Pisca-Pisca

Cheguei em casa e, ainda no escuro, procurei o fio da tomada que ligava os enfeites. Logo a sala foi invadida por luz e cores, muitas cores. Acende. Apaga. Pisca. Pisca. Era um alívio saber que eu não precisava acender a tediosa luz branca do cômodo no mês de dezembro. Não, durante trinta dias, minha casa era tomada por cores.

Abri as janelas para poder ver as luzes piscarem lá fora, no fio estendido em volta da pequena sacada do apartamento. A árvore, estrela do meu show, brilhava majestosa no canto da sala. E os pequenos enfeites faziam festa em volta dela. Todos os anos eu me preparava para o dia da decoração, colocando músicas natalinas para tocar e um gorro vermelho e branco na cabeça enquanto começava a tirar as caixas e sacolas do armário. Desembalar os enfeites era como reencontrar velhos conhecidos, estavam todos ali: o pequeno pinguim de pelúcia, a corujinha fantasiada de rena, os enfeitinhos de Papai Noel, em diferentes cores e tamanhos, e a miniatura de presépio que ganhei no último ano.

Eu arrisco o clichê de confessar que é o único período em que não me sinto sozinho dentro dos apertados sessenta metros quadrados em que vivo. As cores me acompanham aonde quer que eu vá e é a época do ano em que tudo vira festa, as pessoas ficam mais bem humoradas e os males se amenizam, ainda que temporariamente.

A noite de Natal passa muito rápido, não fazendo jus a tanto preparo e tempo que gastamos com ela. A hora da festa me traz sentimentos ambíguos, apesar de passar muitos dias ansioso por aquele momento, não há nada pior do que um feriado de família para te lembrar daqueles que já não estão mais aqui. Nada pior do que ouvir os colegas fazendo planos e saber que desta vez você não terá ninguém para dividir as festas, não haverá beijo à meia-noite e nem mesmo uma troca de mensagens. Desta vez fui só eu, eu e minha família, quero dizer, a família e  aqueles parentes que brigaram o ano todo, mas estavam ali marcando presença na sala de visitas.

Mesmo após uma semana, meu estômago ainda não se recuperara dos excessos da ceia. Todo o organismo se queixava: noites pouco e mal dormidas, música alta, parentes indesejados, saudades e comida, muita comida.

Depois de acender as centenas de pequenas lâmpadas, segui para a cozinha e abri a geladeira, todas as sobras ainda estavam lá, esquentei-as e revivi aquela refeição uma vez mais. Agora sozinho, na estreita mesa de dois lugares que preenchia a cozinha. Comi olhando para os reflexos que as luzes vindas da sala faziam na parede.

Voltei para a sala, sem me dar ao trabalho de recolher a louça suja – vantagens de morar sozinho. Sentei de frente para a árvore e observei. Acende. Apaga. Pisca. Pisca. Reparei que uma lâmpada estava queimada e não acompanhava mais a dança de suas companheiras.

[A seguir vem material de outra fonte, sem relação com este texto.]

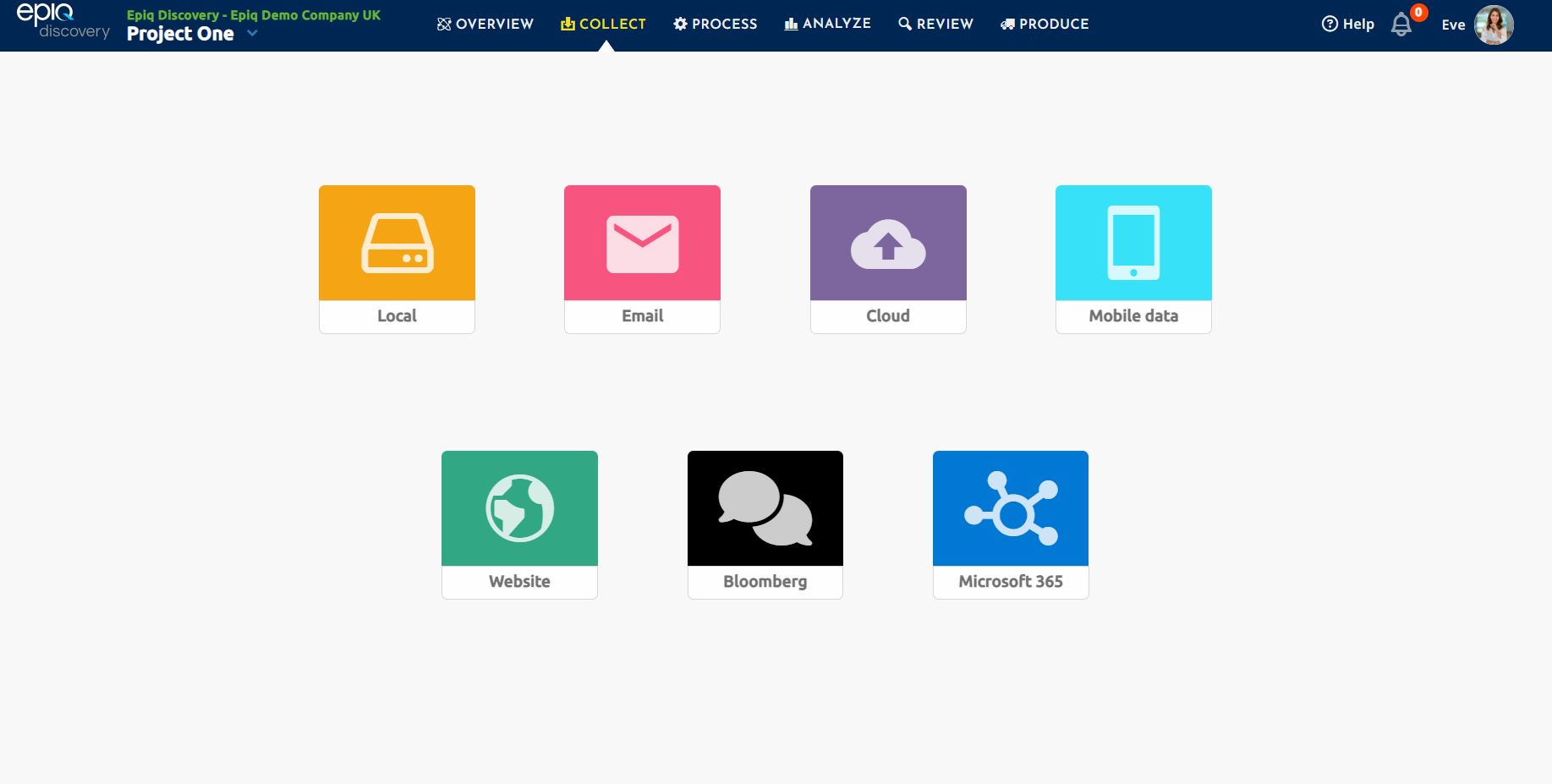
Task: Open the notifications bell icon
Action: [1401, 25]
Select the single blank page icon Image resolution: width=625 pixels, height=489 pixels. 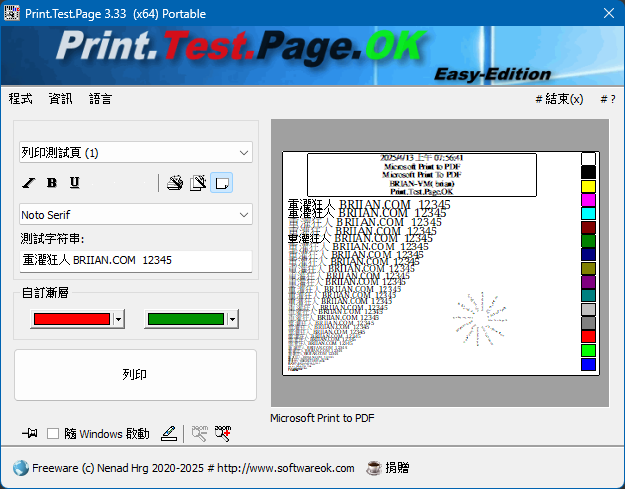221,182
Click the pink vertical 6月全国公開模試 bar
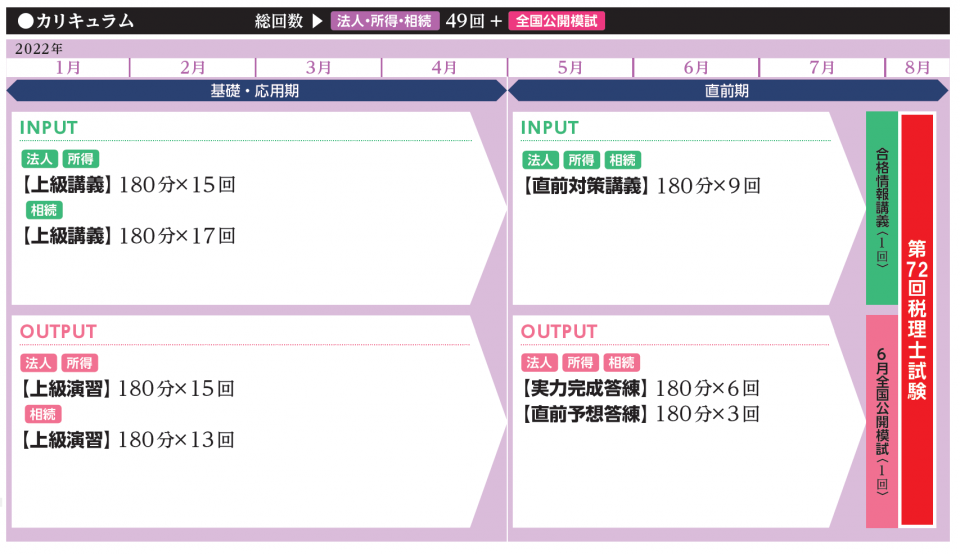Image resolution: width=960 pixels, height=554 pixels. click(x=881, y=421)
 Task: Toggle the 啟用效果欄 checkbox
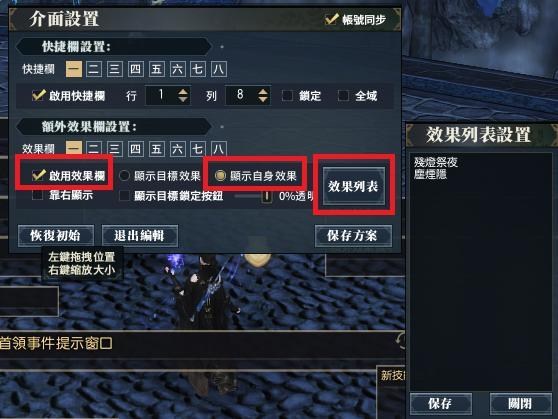point(38,175)
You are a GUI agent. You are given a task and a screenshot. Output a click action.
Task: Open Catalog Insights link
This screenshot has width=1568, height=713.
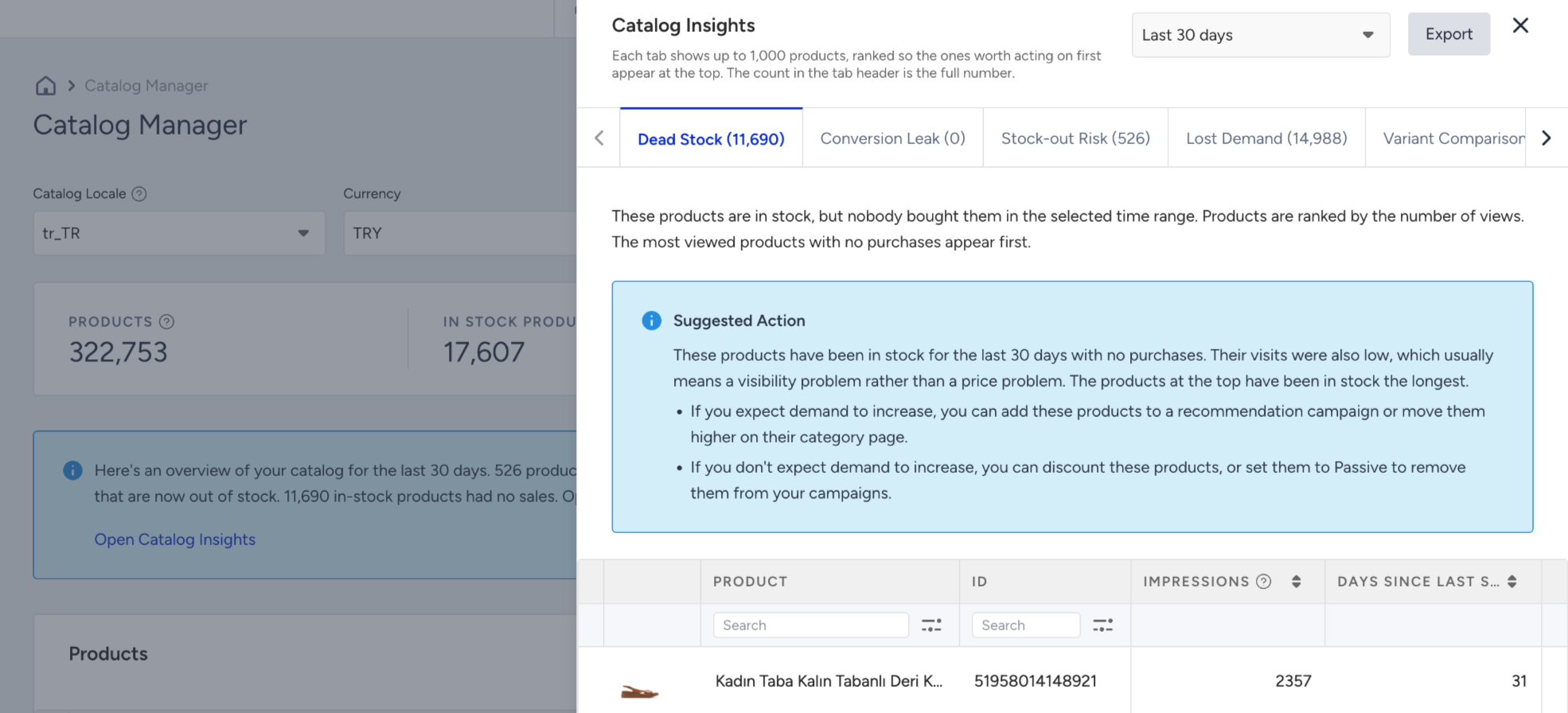click(175, 540)
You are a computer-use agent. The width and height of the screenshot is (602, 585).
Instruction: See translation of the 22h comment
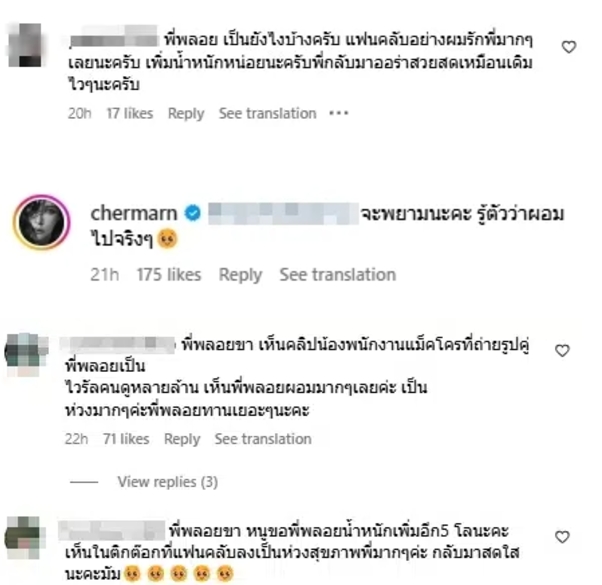[x=263, y=439]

Olhei para os lados mas não havia ninguém com quem comentar – desvantagens de morar sozinho.

Sentado ali, me dei conta de que não queria desmontar a decoração, porque isso significava admitir que a festa acabou, que um novo ano começaria e que as promessas de emagrecer e ser mais produtivo deveriam ser colocadas em prática. Não queria voltar a chegar em casa e encontrar apenas uma deprimente luz branca e opaca. Não queria voltar ao trabalho e nem encarar as filas de estacionamento do shopping para trocar aquela camiseta apertada que ganhei da minha avó.

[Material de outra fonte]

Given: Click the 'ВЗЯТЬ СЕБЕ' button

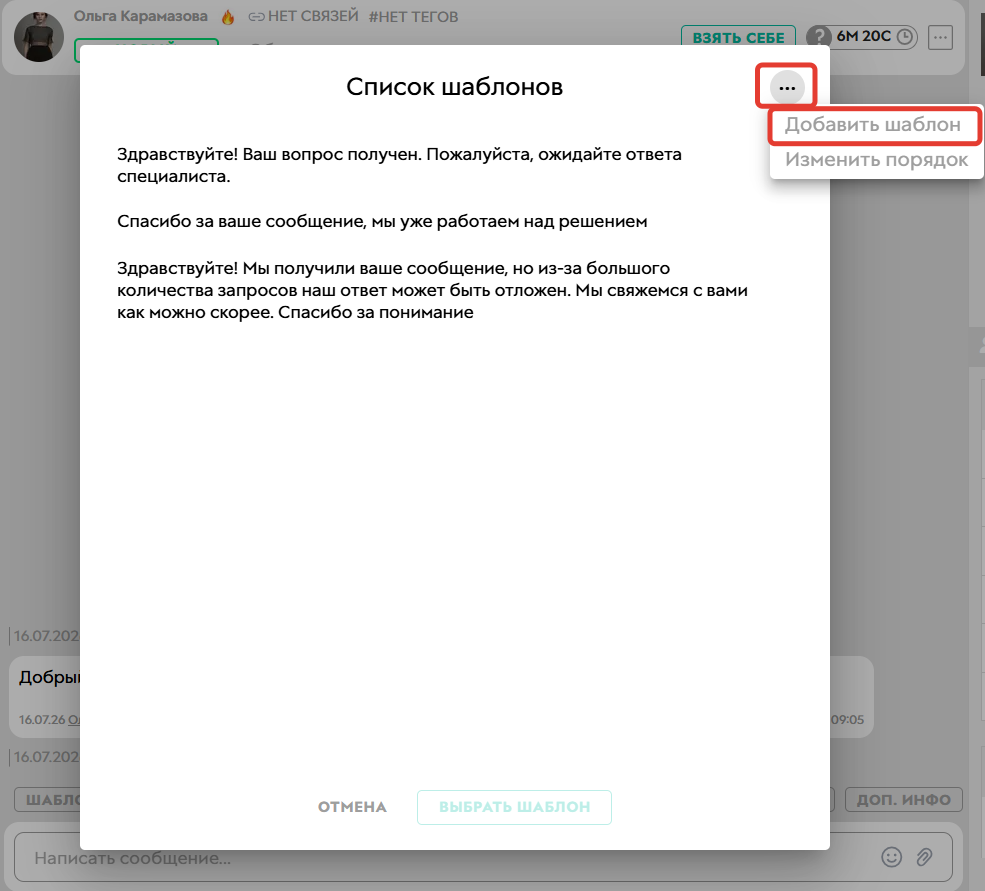Looking at the screenshot, I should [738, 37].
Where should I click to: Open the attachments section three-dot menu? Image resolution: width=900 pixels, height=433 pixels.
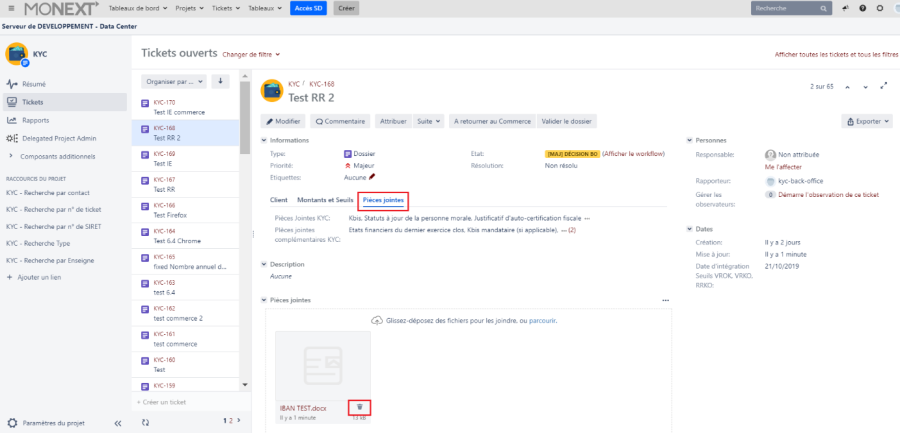coord(665,300)
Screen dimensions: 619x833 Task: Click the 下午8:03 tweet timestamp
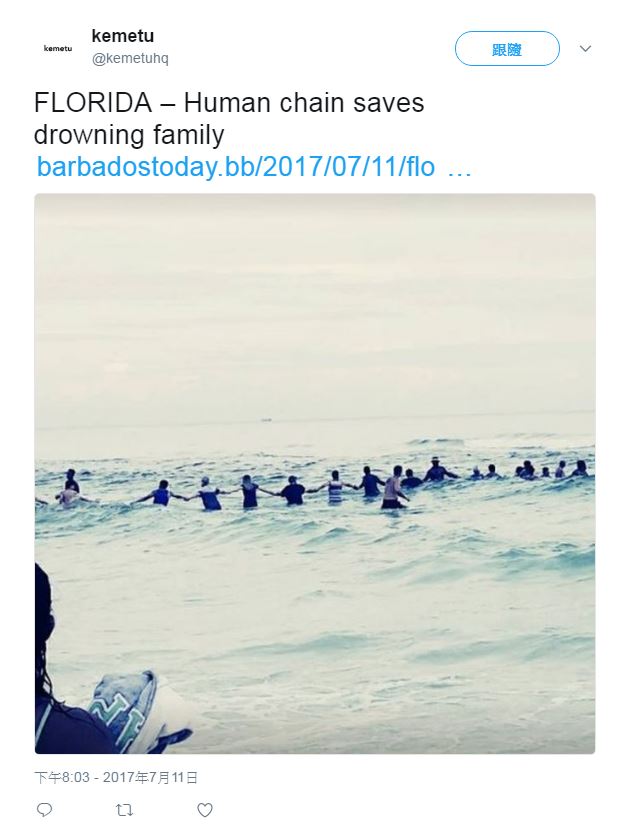point(62,778)
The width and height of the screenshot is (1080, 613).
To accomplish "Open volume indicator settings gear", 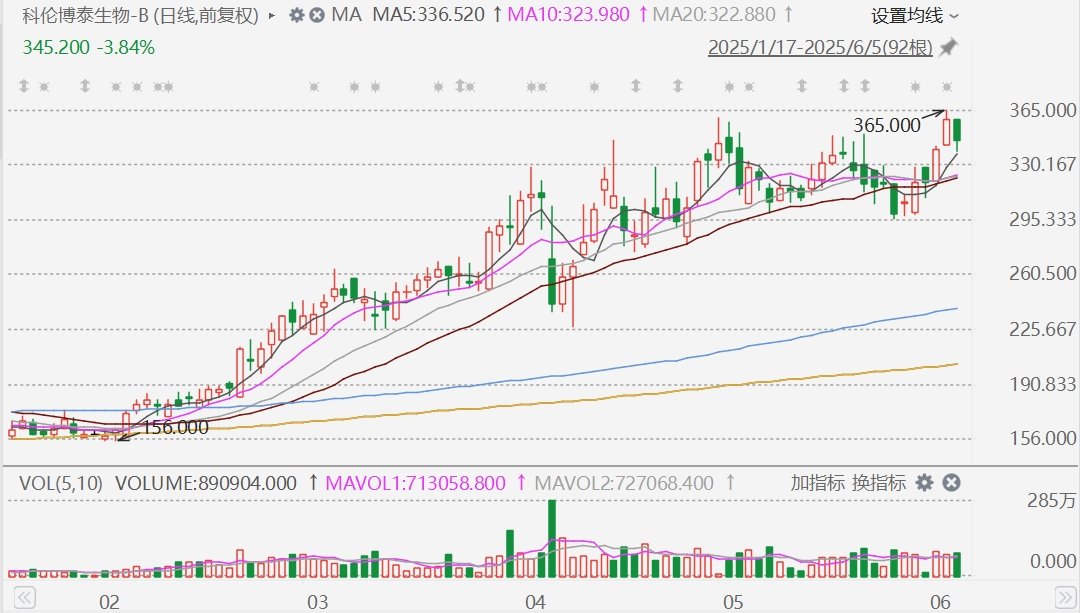I will click(x=925, y=483).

Natal não é só festa, é uma pausa, é quando a vida fica um pouquinho mais descomplicada e a gente não se cobra para obter metas e resultados, é quando aceitamos andar mais devagar, sair para passear e não fazer nada além de observar a decoração e detalhes dos outros prédios. Quando nos permitimos elogiar uns aos outros, reconhecendo cada feito. E assim que ele acaba é preciso voltar para a superfície, para a rotina. A única esperança é saber que em alguns meses ele estará de volta para nos preencher de luz. Acende. Apaga. Pisca. Pisca.